The Commission on the Future of Policing in Ireland is due to deliver its proposals to Government in September.
Chaired by Kathleen O'Toole, a former chief of police in Seattle and Boston, the group was set up in May 2017. Records released to the Irish Independent show that total expenditure stood at just over €1m at the end of May 2018.
This includes €326,773 in salaries and wages for its administrative staff and €280,586 in Commission member fees, all of which is subject to taxation and other appropriate deductions.
The fees for Commission members includes €81,000 to Ms O'Toole in relation to the 108 days she worked to the end of May.
Eight of the 10 other Commission members are entitled to €25,000 per annum.
Two members who have permanent salaried positions in the public sector do not receive payments.
Travel costs for the Commission amounted to €161,299.

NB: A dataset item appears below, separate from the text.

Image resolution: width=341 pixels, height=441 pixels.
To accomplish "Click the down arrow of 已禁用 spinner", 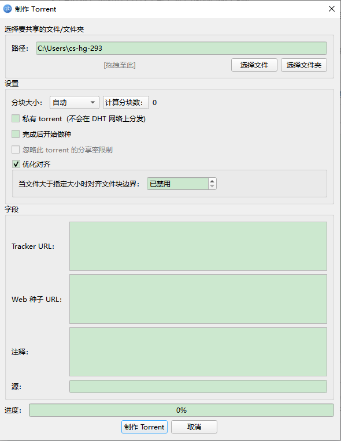I will point(212,186).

This included the cost of Commission members travelling to the group's meetings from abroad.
Ms O'Toole is based abroad, as is Peter Fahy, who has held senior positions in UK police forces, Harvard academic Dr Antonio Oftelie, and Tonita Murray, an international police development consultant.
The travel costs also included carrying out domestic and international field studies.
The Commission held a public consultation exercise involving several meetings around Ireland, a process Ms O'Toole has previously described as "the most interesting and valuable component of our work".
A total of €156,325 was spent on general consultancy services and public relations, including on the Commission's public engagement campaign, media liaison and expert advice.
Other costs include €18,084 on information technology services and €8,589 on "refreshments/lunches/catering".
The Commission has an allocated budget of €1.5m.
A spokesperson said that it was operating within its budget and would publish an update of its activities next month. "The Commission will report in September as planned," a statement added.
Its report is to make proposals to Government in relation to policing structures and management arrangements among other areas.